REQUIRED WORK
Starting from the line with "Task: Click the Max Height column header" and going up to and including the line with "Click palette icon beside bg-brand-primary", copy the listing below exactly. Leave all images out.

DATA RECORDS
⟨
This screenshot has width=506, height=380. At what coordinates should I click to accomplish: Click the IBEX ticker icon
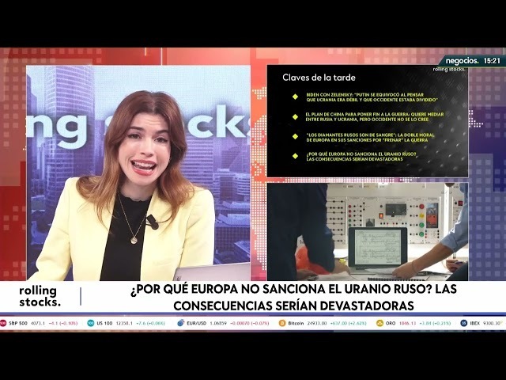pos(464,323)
⟩
⟨
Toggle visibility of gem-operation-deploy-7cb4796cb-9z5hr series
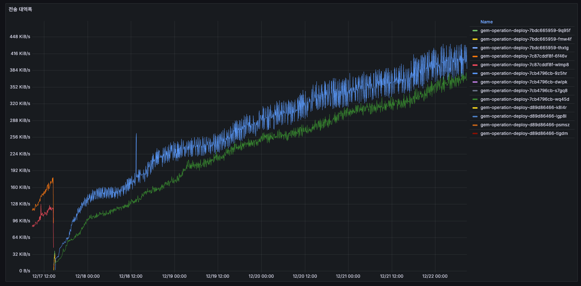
⟩
⟨
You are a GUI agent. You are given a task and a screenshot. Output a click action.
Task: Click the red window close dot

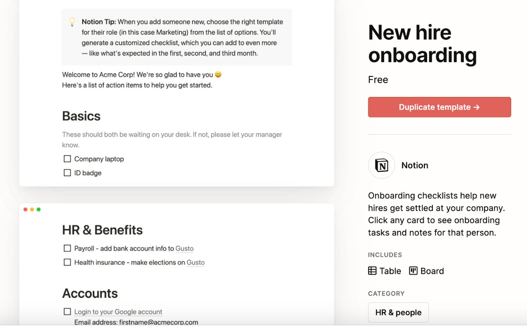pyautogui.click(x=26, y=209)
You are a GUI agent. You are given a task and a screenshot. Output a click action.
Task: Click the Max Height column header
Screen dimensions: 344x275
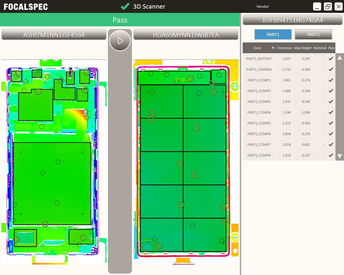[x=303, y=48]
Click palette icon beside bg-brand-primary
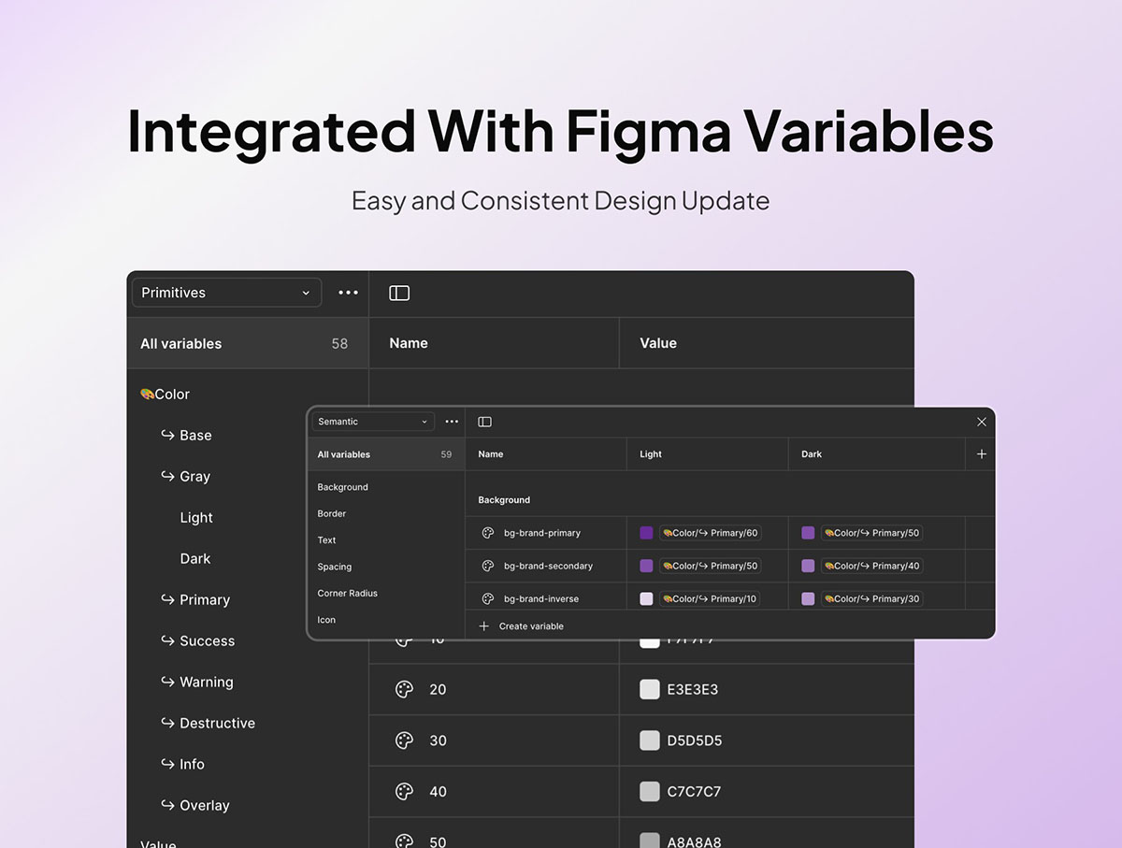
⟩
ANSWER
Task: Click the Max Height column header
Screen dimensions: 344x275
[x=303, y=48]
Click palette icon beside bg-brand-primary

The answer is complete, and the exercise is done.